John: Thought Bubble is the one! Best UK by far in my opinion.
TB: Thanks guys! We’ll keep putting it on as long as everyone lets us! So, have you noticed any changes in terms of the people attending conventions over the years you’ve been attending them as guests?
Leah: I think there are more young people, more teenagers, more kids, and a lot more girls. The whole cosplay thing has done masses to drag in teens to conventions, but it’s also brought together comic fans, gaming fans, anime fans, steampunk fans.

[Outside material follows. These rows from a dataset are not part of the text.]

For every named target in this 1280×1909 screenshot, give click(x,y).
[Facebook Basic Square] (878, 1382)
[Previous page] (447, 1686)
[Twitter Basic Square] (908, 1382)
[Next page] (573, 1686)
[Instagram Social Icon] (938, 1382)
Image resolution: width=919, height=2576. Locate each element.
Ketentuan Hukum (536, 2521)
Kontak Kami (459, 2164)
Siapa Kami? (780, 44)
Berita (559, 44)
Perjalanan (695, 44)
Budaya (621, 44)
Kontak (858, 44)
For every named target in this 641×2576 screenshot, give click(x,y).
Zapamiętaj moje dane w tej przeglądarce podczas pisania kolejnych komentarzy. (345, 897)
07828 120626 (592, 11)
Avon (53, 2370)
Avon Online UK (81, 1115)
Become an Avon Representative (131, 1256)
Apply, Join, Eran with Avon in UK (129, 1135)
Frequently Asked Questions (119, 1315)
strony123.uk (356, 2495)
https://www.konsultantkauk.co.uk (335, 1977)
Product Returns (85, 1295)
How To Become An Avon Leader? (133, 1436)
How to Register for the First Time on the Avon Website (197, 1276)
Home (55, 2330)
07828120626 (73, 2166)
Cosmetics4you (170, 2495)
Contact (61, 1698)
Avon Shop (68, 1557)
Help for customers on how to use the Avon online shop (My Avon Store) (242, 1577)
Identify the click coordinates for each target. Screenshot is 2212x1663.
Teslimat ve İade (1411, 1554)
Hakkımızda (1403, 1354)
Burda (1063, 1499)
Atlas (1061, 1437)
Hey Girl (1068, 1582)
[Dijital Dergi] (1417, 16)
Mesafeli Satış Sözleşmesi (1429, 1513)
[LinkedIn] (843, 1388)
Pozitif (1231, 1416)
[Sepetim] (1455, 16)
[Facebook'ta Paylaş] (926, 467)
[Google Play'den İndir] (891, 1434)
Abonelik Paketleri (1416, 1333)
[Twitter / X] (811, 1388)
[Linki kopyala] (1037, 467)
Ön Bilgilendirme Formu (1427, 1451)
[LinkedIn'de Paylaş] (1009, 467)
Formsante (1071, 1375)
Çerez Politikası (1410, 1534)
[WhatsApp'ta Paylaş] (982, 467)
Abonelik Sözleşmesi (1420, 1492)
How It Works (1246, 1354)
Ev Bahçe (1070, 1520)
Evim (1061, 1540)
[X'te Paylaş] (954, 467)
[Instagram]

A convention now is so much more than old guys and one woman dressed as Electra; it’s a much more lively vibe now. More family friendly, less cliquey. You don’t have to be hunting through long boxes for a back issue to enjoy the con.
TB: Which comics are you enjoying at the moment, any all-time favourites?
John: Neither of us is keeping up with the monthlies at all these days, sadly. The most recent books I read are probably Neonomicon and Captain Swing, which are both quite mental in their own way. We both read the Owly book most days as our son is pretty obsessed with them. Comics I’m most likely to pick up from the shelf and read again are the Hellboy Library volumes. I love them!
edit – since we conducted the interview John’s read some more comics, and recommends one of them here.
Leah: I read Erica Moen’s Bucko, and Danielle Corsetto’s GirlsWithSlingshots online too, but, as John says, we haven’t bought actual paper comics in ages. I got Adam Cadwell’s Blood Blokes as the MCM Expo, and I’m looking forward to more of those, but we are rubbish at buying things! The only thing I actively go out of my way to get is anything by the Hernandez Bros. You can never have too much of those guys. I’m happily addicted.
TB: So, if you both had one book to recommend to someone who’d never looked at a comic before to convert them into a lifelong fan, which would you pick?
John: My God, that’s a tough question. Not either of the books I just mentioned! It really depends on the person and what they’re into. Whatever it is, there’s bound to be a comic that’s perfect for them. That’s a bit of a cop-out, isn’t it? But I do think it’s true.
Leah: I would go for something like Bryan Talbot’s Tale of One Bad Rat, just because it’s so clean and expertly done, and heart wrenching and beautiful all at once. Anyone who wasn’t impressed by that would need their head read really.
TB: Finally, thought bubbles or caption boxes?
John: I think we’ve only ever used thought bubbles once and that was in our Alice in Wonderland adaptation. No, wait, we might have used them in some of the DC Thompson pastiche bits in Albion. But, 99.9% of the time its caption boxes for us.
Many thanks to Leah and John for talking to us, we’ll have another Minterview for you next Monday!